Ifemelu and Obinze have reconnected after decades apart, and now Ifemelu finally tells Obinze the story of why she broke off communication. This is a cathartic and poignant moment—one that most of the book has been leading up to—and also a lovely passage in itself, as Adichie intertwines language of the scene's intimate physicality and the vast significance of the moment in the emotional lives of both protagonists. The physical and interpersonal separation that made up the center of the novel—Ifemelu and Obinze's separation—is now in the process of being dissolved, as it seems that the two characters are reestablishing the powerful connection they once shared. In the arc of the novel's romantic plot, this also shows Ifemelu returning to her first true love, Obinze, after many relationships with other men in America.

Chapter 54 Quotes

Once she had told him, “The thing about cross-cultural relationships is that you spend so much time explaining. My ex-boyfriends and I spent a lot of time explaining. I sometimes wondered whether we would even have anything at all to say to each other if we were from the same place,” and it pleased him to hear that, because it gave his relationship with her a depth, a lack of trifling novelty. They were from the same place and they still had a lot to say to each other.

Related Characters: Ifemelu (speaker), Obinze Maduewesi
Page Number: 563
Explanation and Analysis:

Ifemelu and Obinze have rekindled their old romance, and feel like they are having a whirlwind teenage romance all over again. Here we see this from Obinze's point of view, as he reflects on something Ifemelu told him that made him feel special and affirmed in their relationship. The quote is a sign of the strong romantic love and connection that has survived for years between the two protagonists, but it also highlights issues Ifemelu experienced in her relationships back in America: mostly the problem of separation of experience or cultural misunderstanding. She was always having to explain things to Curt or Blaine, and vice-versa, because they all came from such different backgrounds and even experienced society and American culture in totally different ways (mostly because Ifemelu is a Black African, while Curt was a wealthy white American and Blaine was an African American and Ivy League professor).

Chapter 55 Quotes

The pain of his absence did not decrease with time; it seemed instead to sink in deeper each day, to rouse in her even clearer memories. Still, she was at peace: to be home, to be writing her blog, to have discovered Lagos again. She had, finally, spun herself fully into being.

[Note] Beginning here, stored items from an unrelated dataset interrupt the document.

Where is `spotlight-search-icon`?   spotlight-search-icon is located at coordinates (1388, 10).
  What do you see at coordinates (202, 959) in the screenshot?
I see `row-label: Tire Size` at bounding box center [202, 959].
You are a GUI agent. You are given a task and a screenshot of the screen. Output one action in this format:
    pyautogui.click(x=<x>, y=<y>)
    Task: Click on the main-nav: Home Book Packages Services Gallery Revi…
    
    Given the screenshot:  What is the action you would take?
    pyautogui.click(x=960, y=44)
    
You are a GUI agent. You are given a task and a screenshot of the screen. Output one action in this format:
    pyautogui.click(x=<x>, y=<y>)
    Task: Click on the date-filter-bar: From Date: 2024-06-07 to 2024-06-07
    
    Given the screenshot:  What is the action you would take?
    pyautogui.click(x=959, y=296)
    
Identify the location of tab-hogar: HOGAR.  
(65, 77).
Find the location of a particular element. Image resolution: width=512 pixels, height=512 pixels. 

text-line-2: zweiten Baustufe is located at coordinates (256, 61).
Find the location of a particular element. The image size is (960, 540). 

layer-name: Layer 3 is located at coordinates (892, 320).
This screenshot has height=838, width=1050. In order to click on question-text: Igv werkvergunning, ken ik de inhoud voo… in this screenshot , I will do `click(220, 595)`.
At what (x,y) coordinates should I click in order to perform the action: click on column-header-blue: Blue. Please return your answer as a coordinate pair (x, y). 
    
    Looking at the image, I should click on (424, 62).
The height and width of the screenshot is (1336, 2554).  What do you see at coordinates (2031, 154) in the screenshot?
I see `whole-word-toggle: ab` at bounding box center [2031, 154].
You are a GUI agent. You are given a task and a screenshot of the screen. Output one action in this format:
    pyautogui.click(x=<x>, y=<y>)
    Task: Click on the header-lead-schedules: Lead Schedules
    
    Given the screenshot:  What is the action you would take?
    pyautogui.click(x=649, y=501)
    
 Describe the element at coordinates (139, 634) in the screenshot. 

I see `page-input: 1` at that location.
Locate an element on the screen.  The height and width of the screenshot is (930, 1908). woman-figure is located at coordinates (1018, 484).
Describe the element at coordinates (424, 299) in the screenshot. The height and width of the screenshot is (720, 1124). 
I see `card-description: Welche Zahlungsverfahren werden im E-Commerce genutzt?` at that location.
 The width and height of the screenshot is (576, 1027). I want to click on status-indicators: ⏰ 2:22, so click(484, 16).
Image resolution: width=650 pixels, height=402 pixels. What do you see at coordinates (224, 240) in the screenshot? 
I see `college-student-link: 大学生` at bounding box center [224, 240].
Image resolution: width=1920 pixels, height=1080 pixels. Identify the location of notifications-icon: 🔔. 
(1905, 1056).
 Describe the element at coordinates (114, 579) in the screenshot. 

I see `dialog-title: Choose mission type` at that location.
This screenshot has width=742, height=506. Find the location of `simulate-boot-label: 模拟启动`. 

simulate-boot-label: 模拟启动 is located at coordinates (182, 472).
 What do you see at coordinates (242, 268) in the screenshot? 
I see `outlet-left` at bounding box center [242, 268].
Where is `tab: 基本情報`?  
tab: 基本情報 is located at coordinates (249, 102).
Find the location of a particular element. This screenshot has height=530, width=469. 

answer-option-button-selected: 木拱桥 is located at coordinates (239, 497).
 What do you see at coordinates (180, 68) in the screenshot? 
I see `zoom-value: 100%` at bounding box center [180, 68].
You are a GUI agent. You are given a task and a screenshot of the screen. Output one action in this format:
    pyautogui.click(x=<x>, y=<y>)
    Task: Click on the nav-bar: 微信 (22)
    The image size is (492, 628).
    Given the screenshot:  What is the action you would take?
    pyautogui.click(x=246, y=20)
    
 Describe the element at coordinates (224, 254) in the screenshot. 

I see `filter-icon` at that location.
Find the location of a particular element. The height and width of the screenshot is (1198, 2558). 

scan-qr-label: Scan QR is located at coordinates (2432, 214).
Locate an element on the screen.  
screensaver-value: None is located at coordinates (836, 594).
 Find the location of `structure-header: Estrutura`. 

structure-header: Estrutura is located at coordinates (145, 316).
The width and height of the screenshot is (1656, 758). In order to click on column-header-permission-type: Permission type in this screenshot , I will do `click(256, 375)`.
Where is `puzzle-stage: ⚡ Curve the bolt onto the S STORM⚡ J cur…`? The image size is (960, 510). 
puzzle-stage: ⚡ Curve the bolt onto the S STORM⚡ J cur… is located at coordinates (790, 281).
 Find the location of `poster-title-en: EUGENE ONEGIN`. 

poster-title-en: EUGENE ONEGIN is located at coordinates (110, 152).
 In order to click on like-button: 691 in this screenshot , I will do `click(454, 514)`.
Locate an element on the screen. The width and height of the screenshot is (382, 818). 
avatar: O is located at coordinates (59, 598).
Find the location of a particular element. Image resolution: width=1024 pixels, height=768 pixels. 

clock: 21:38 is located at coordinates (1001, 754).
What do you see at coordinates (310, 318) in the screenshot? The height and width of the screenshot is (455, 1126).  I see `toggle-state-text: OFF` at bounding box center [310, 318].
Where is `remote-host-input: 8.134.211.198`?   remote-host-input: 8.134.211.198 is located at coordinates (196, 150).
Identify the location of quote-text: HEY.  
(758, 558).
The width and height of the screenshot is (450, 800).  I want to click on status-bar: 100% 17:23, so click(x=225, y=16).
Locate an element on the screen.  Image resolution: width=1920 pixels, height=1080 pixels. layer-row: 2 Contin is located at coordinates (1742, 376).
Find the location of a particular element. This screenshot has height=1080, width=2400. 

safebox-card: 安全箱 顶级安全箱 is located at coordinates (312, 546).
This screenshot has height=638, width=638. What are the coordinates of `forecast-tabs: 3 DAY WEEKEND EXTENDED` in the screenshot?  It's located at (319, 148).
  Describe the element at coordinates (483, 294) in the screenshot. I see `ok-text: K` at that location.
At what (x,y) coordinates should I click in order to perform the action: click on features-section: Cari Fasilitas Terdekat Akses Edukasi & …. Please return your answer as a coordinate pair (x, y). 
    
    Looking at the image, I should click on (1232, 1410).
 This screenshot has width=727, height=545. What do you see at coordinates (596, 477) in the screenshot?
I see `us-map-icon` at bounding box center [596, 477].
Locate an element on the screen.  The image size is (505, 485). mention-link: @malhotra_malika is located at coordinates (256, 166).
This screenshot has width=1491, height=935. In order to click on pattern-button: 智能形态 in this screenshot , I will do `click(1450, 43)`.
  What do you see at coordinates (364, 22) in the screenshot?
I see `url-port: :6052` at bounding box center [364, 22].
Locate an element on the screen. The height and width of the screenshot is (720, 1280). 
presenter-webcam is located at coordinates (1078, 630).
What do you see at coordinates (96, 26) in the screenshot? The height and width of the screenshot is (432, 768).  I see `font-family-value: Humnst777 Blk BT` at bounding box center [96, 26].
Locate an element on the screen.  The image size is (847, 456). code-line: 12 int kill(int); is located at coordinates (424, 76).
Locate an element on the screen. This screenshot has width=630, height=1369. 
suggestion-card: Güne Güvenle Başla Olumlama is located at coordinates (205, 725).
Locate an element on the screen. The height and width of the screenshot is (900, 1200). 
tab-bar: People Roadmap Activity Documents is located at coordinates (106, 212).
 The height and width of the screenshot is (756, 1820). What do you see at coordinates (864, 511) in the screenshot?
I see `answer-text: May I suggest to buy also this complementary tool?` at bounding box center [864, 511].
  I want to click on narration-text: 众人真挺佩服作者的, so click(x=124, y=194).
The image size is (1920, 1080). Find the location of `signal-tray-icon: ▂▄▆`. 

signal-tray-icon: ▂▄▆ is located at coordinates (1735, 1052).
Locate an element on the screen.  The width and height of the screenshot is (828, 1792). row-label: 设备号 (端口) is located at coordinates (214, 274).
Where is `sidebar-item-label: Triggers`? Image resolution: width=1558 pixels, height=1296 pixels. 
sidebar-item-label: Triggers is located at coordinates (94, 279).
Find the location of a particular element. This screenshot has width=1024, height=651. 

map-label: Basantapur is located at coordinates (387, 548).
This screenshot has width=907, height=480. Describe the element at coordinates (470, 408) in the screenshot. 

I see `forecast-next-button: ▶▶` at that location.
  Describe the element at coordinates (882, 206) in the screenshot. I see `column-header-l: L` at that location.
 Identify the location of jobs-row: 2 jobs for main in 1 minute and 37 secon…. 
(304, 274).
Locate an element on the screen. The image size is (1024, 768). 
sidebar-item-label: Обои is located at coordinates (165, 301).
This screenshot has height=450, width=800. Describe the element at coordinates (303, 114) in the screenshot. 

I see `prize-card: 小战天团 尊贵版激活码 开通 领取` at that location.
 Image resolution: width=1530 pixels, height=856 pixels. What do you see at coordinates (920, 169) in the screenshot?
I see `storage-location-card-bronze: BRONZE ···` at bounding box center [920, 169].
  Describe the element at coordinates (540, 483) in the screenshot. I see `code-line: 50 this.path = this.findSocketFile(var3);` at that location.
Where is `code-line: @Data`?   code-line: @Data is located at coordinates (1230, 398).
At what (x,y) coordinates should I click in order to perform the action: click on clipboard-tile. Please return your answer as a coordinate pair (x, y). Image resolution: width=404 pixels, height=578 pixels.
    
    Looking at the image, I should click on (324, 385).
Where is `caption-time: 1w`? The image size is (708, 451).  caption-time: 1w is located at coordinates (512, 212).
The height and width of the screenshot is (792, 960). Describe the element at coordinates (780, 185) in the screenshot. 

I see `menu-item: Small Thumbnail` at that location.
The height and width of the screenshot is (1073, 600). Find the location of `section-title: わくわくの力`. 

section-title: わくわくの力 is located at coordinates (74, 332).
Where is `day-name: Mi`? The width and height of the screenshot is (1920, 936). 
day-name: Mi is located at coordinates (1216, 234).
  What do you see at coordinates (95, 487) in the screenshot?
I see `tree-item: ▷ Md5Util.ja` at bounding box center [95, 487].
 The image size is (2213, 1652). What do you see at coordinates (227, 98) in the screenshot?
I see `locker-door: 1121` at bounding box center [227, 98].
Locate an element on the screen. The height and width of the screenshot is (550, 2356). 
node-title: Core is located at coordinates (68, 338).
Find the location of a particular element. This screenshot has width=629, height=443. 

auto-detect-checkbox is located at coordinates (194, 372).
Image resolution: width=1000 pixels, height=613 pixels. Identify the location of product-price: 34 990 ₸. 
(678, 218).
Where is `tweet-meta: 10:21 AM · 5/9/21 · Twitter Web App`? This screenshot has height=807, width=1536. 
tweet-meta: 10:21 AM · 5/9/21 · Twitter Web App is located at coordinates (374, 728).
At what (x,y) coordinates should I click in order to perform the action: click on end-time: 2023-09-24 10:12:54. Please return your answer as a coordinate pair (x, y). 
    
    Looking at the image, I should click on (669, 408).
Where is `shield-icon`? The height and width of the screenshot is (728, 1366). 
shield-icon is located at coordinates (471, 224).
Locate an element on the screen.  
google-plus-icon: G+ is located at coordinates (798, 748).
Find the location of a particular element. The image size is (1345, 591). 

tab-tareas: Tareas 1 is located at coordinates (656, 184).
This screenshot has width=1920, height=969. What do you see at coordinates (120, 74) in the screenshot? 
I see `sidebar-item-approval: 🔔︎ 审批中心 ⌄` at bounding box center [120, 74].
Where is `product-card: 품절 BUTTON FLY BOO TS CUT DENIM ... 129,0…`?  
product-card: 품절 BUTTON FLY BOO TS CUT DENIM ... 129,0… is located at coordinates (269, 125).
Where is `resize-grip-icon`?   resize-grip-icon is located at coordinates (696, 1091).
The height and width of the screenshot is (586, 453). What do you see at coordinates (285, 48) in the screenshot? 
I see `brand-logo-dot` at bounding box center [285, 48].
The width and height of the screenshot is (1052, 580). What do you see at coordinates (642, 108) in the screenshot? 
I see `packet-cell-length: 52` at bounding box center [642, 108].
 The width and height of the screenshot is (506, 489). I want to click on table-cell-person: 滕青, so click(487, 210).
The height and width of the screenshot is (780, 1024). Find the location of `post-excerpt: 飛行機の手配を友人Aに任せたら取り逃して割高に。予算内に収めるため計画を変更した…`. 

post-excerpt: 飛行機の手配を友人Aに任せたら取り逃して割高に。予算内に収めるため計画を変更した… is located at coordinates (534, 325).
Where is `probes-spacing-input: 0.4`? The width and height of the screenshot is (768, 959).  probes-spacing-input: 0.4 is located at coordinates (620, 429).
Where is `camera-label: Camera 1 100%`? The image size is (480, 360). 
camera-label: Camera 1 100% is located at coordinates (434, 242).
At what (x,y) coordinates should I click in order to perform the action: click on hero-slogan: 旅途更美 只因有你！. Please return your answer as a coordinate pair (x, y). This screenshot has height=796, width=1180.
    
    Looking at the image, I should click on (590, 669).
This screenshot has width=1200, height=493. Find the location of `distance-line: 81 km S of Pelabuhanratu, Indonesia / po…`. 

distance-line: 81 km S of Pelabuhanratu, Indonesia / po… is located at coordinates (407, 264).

Related Characters: Ifemelu, Obinze Maduewesi
Page Number: 585-586
Explanation and Analysis:

After reconnecting and rekindling their old romance, Ifemelu has "broken up" with Obinze again because of his refusal to leave his wife, Kosi. This quote then sums up a crucial kind of growth that Ifemelu has experienced over the course of the book, and particularly since returning to Nigeria—a new maturity of both romantic love and self-love. Though they are divided again, Ifemelu still loves Obinze deeply and feels the "pain of his absence," and yet at the same time Ifemelu also feels peaceful and whole without Obinze. She has finally found an identity for herself as a writer, as a woman, and as a Nigerian/American citizen.